Afterburn by Blake Morrison; Into the Hush by Arthur Sze; Unsafe by Karen McCarthy Woolf; Only Sing by John Berryman; Lamping Wild Rabbits by Simon Maddrell; Dream Latitudes by Alia Kobuszko
Afterburn by Blake Morrison (Chatto & Windus, £12.99)
Best known as a memoirist, Morrison returns to poetry after 11 years with a masterclass of lyric distillation and charged observation, demonstrating that nothing is beneath poetic deliberation. His subjects range from social and political justice to meditations on poetic heroes such as Elizabeth Bishop and sonnet sequences elegising the writer’s sister. The interwoven specificity and occasional nature of the poems is captivating: one feels their movement, “in the flesh, / in his memory / and in the words”, as they unspool with control and purpose. “I’m still capable of being in love.” This is a poet clearly still in love with life.
Into the Hush by Arthur Sze (Penguin, £12.99)
This first UK publication introduces readers to the current US poet laureate’s bold vision of the world’s fragility: one of unceasing iridescence and glimmer, even in the face of ecological destruction and dilapidation.
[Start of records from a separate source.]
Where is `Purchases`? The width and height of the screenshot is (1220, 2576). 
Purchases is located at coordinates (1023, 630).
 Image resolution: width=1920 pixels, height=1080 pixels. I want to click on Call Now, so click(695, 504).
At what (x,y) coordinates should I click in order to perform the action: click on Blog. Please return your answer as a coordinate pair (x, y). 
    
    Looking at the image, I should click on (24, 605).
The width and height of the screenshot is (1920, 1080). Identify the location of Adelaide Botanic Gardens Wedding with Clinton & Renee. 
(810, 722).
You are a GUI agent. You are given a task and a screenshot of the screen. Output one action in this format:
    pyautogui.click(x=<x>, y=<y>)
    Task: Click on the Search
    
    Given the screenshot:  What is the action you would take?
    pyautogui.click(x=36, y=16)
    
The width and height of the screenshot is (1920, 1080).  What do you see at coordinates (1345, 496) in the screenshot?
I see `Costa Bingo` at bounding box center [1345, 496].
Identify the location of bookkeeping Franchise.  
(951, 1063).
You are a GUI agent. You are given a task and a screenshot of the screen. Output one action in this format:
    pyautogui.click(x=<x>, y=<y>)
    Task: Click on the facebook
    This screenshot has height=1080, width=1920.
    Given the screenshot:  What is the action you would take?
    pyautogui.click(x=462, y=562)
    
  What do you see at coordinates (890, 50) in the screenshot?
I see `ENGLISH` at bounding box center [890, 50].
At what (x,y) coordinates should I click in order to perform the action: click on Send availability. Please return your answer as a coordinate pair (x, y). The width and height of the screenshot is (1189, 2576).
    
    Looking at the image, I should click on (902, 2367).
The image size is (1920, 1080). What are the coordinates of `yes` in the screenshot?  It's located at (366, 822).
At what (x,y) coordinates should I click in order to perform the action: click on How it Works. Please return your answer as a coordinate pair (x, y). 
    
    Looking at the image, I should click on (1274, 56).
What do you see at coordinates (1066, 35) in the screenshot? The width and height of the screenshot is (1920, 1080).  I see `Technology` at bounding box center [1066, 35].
While the title suggests a sonic organisation, it may be more apt to understand the poems as painterly brushstrokes. “When you’ve / worked this long your art is no longer art / but a wand that wakes your eyes to what is.” Single-line stanzas that decrescendo to em dashes recur, illustrating the silence into which Sze feels both world and body disappearing: “you have loved, hated, imagined, despaired, and the fugitive colours of existence have quickened in your body -”. Even in its continual replenishing beauty, the collection is eerie, as though these poems were a last attempt to bring order to the disorder of living. “What in this dawn is yours?” asks one. Perhaps nothing, because “once lines converge, lines diverge”.